▸ **Tarea breve**
Responde según el fragmento «La noche del día»:
1. ¿En qué momento ocurrió lo que se cuenta?
2. ¿Quién escribió la carta con la falsa acusación?
3. ¿Por qué medios dijo el pastor que estaba enviando la carta?

▸ **Fragmento para leer**
-- -- --

La noche del día

La noche del día

A mediados del año 1999, sucedió algo muy particular que estuvo a punto de arrojarme a una noche eterna de depresión profunda. Una tranquila mañana fue interrumpida con el llamado telefónico de un pastor que tenía la “primicia” de una falsa acusación en mi contra.
Se trataba de una carta que un periodista del ámbito secular había escrito, poniendo en tela de juicio mi integridad personal.
-Es increíble lo que dicen de tu persona -decía mi interlocutor ocasional- de hecho, -agregó- estoy pasando por telefax y correo electrónico esta carta a todos los ministerios que puedo y a los medios de comunicación. Es bueno que todos estemos enterados. -concluyó sonriendo.

Aunque no comprendía las razones por las cuales un periodista se había dedicado a murmurar en mi contra, mucho menos entendía la morbosidad de este hombre en querer divulgar una mentira. Quizá se trataba de un cóctel de celos y envidia. O tal vez, lo hacía por ignorancia.

-- -- --

▸ **Datos**

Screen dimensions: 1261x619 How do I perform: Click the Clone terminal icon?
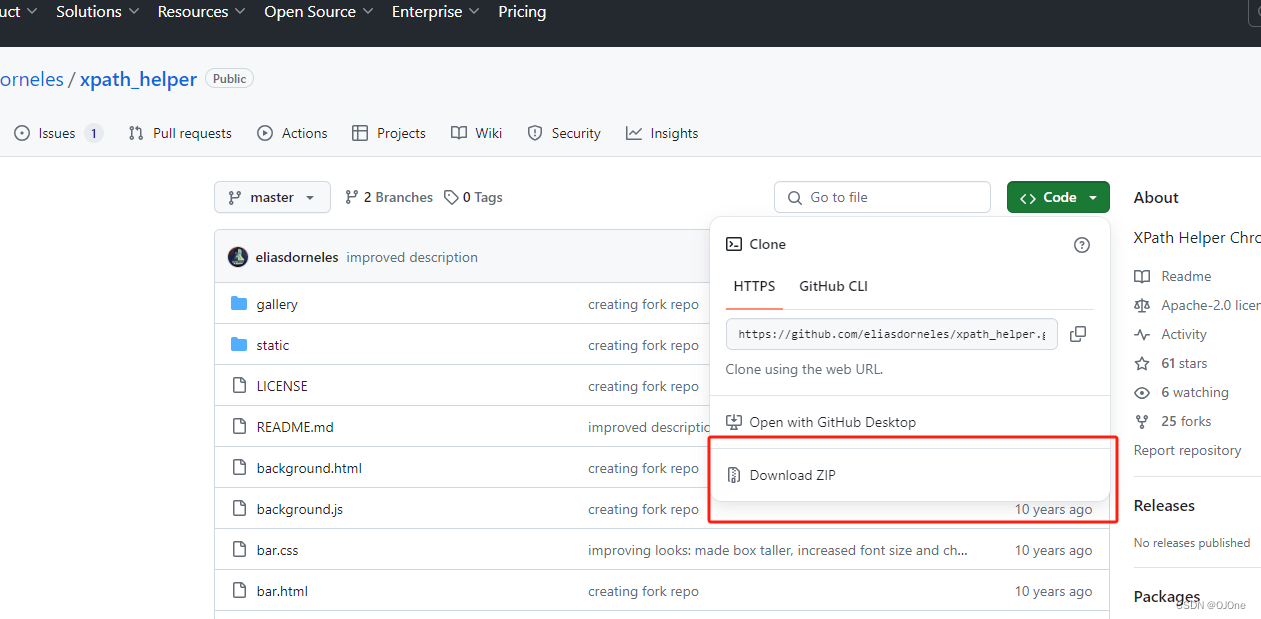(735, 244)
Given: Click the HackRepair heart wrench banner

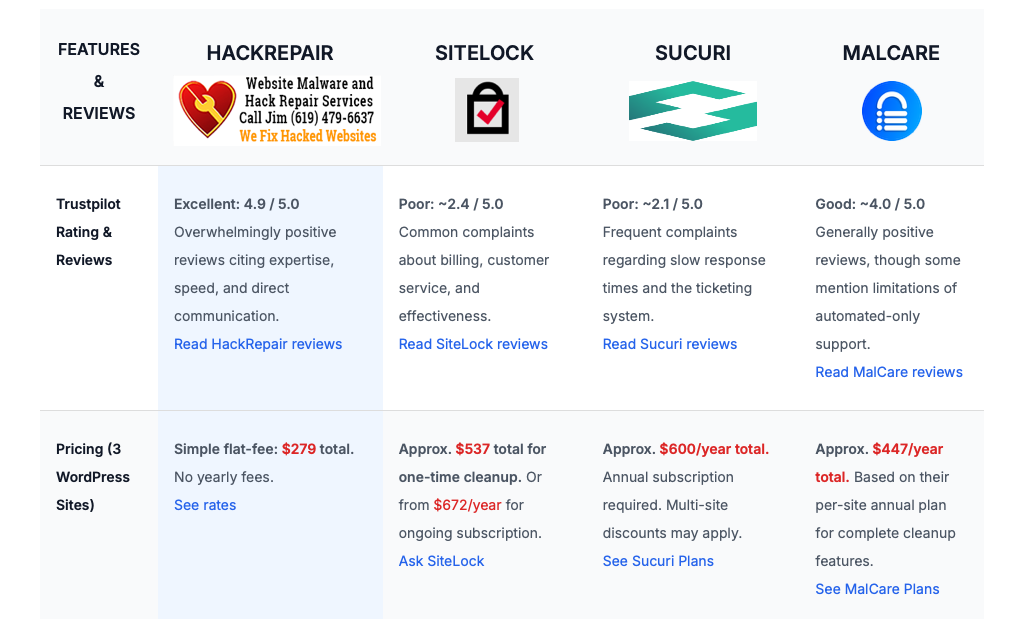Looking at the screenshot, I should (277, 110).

-- -- --

▸ **Respuesta**
1. A mediados del año 1999.
2. Un periodista del ámbito secular.
3. Por telefax y correo electrónico.